Ça remonte ? Bon… Vous aviez l’air de drôlement bien vous entendre tous les deux parce qu’en septembre, quand Ferreira décide de partir du côté de Biarritz pour y installer des climatiseurs, à qui il propose de venir travailler avec lui ? À toi, mon Jeannot. Et tu étais même sacrément content, tu as fait tes valises en moins de deux. Rosie est très gentille mais elle te pompait un peu l’oxygène, avoue ? Et boum badaboum, huit jours avant de partir, v’là t’y pas que le Ferreira qui travaille le soir sur son dernier chantier, fait un pas de trop et bascule bêtement du quatrième étage. Adieu Biarritz et les climatiseurs. Par parenthèse, sa mort tombe pendant un congé maladie de ta mère et je m’inquiète un peu parce qu’elle n’est jamais malade. Bien, il y a aussi son numéro de portable dans le répertoire du climatiseur-en-chef, je te passe la liste des appels de la journée de sa mort, ça te mettrait la pression. On va investiguer, et puis on verra…
Jean rentre le menton, prêt à donner la tête la première dans n’importe quoi.
— Et c’est pas tout. Nous voilà en 2006. Ça te fait vingt-trois ans, Johnny. Et là, Rosie, tu l’as carrément vexée, parce que ta souris… Bon, elle ne pourrait pas être ta mère, (une mère, on n’en a qu’une, hein ?) mais enfin, tout de même : trente-six ans, la Françoise Robin. Je veux pas te vexer mais avec ses bagouzes de maquerelle et son maquillage de Noël, (j’ai vu des photos), ça n’est pas franchement le genre dont ta mère devait rêver pour toi. Peu importe. Toi, elle te botte, tu t’en mets jusque-là, de la Robin, tu as besoin d’expérience, c’est normal et pour en profiter d’encore plus près, tu fais tes valoches et te voilà à demeure chez elle. Deux mois, ça tient. Je reconnais que tu n’as pas de chance, Jeannot. Ta Robin ne trouve rien de mieux que de vouloir se sécher les cheveux dans son bain. Quelle conne, à trente-six ans, elle savait pas ça ? Toi, tu n’as aucun mobile et en plus, tu n’es pas là, huit collègues assurent que tu es avec eux sur un chantier à Poitiers. Personne ne s’inquiète de Rosie et on a tort, si tu vois ce que je veux dire… Je vois que tu vois. Bref, pour toi, mon Jean-Jean, c’est de nouveau retour au bercail.

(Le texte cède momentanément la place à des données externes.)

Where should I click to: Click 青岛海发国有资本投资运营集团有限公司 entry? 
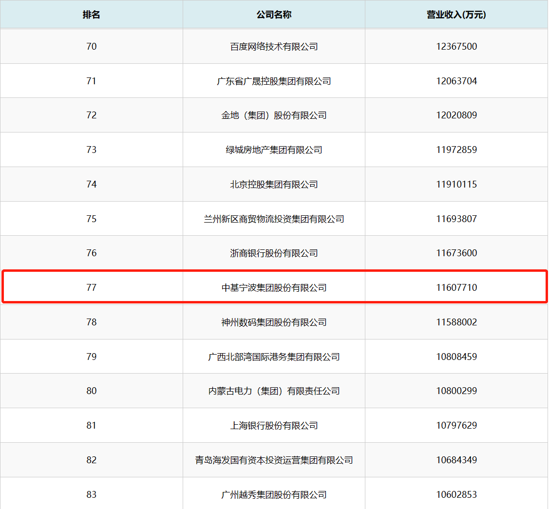(274, 460)
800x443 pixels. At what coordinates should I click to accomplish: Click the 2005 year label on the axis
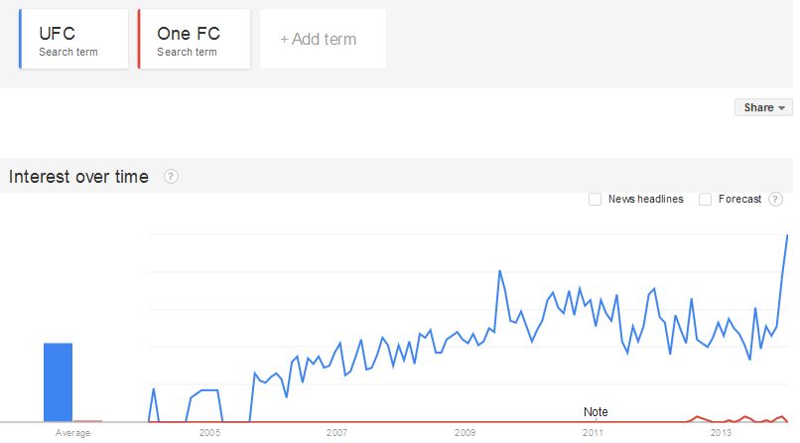click(209, 434)
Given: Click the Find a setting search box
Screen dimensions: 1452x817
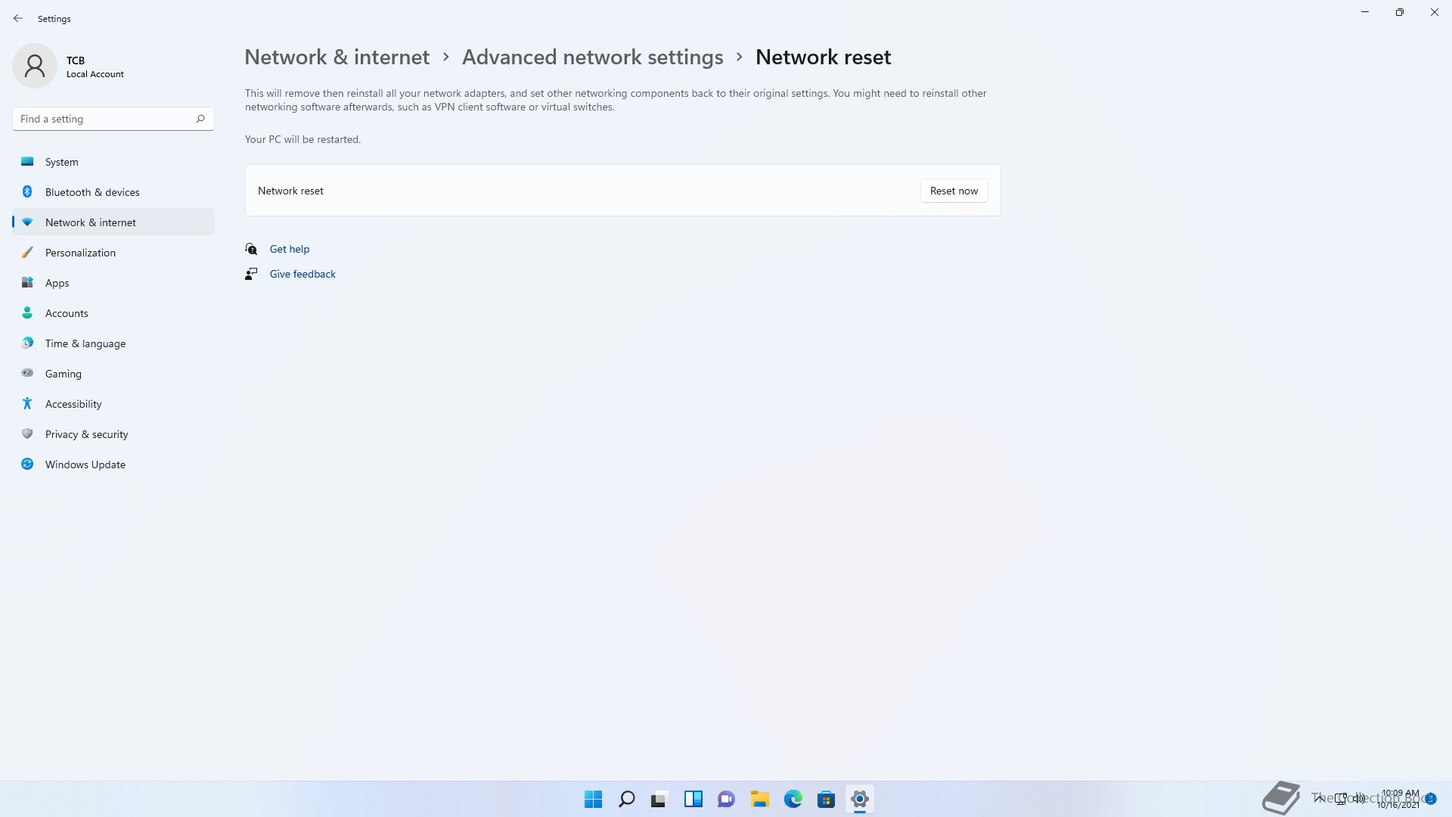Looking at the screenshot, I should tap(113, 119).
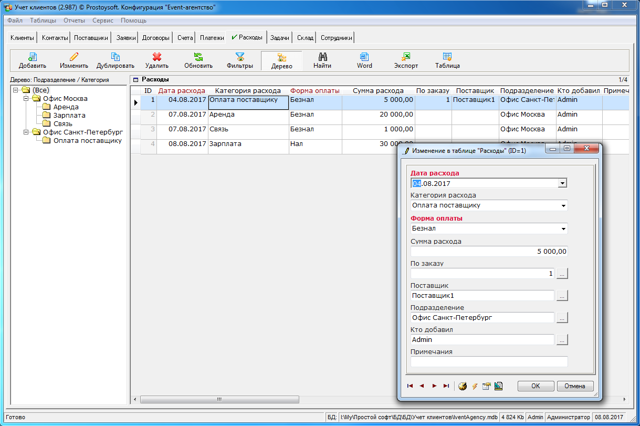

Décidément… J’ai comme l’impression que Rosie s’accroche un peu, non ? Après, c’est Carole et entre les deux… On va chercher, mais je suis sûr qu’il y a encore du monde.
L’atmosphère est pesante.
Le dossier de Rosie Marsan s’épluche comme un oignon, on trouve toujours une nouvelle épaisseur. Selon Camille trois meurtres. Peut-être même quatre.
— Ta mère est en préventive pour le meurtre de Carole. Ça passe pour un coup de tête, on ne cherche pas plus loin. Comme elle n’a pas vraiment le profil d’un serial killer, on reste sur l’idée d’un crime par impulsion. Mais si on regarde les choses sous un autre angle, si on s’interroge sur ses motivations et qu’on se pose les bonnes questions, remonter à ses anciens faits d’armes, ça n’est pas si difficile. Il suffisait d’y penser.
Camille sourit, pédagogue :
— C’est un peu comme pour les obus, si tu veux…
La mort de la petite Carole, c’est l’arbre qui cache la forêt. En réalité, on est loin de la thèse de la mère perdant brusquement les pédales par amour pour son fils.
— Quoiqu’au fond, dit Camille soudain plus calme, on n’en est pas si loin. Tu t’en vas, elle panique, elle te rattrape, elle ne peut pas se passer de toi. Et toi non plus. Tu essayes bien de la quitter mais tu ne peux pas te passer d’elle non plus. Tu sais ce qu’elle fait pour te garder, tu la connais, vous n’en parlez jamais mais vous savez tous les deux ce qui vous lie, ce qui vous attache l’un à l’autre, ce pacte que vous avez ensemble. Au tout début, tu n’oses pas trop dire. Après, c’est l’engrenage, celui qui conduit Rosie jusqu’ici.
Alors, toi, le bon fils, tu viens chercher ta maman…
Camille se tait, tous deux regardent le sol. Quoi dire ? Camille se laisse glisser de sa chaise, fatigué. Il observe un instant les mains de Jean, celles qui tremblaient comme des feuilles en face de sa mère.
— Tu es un bon fils, somme toute. Peut-être qu’elle te fait peur, aussi, Rosie. C’est souvent comme ça, les ogresses…
Et à trois heures du matin pétantes, un obus de 140 mm explose dans le sous-sol de l’école maternelle Denise Walter à Orléans.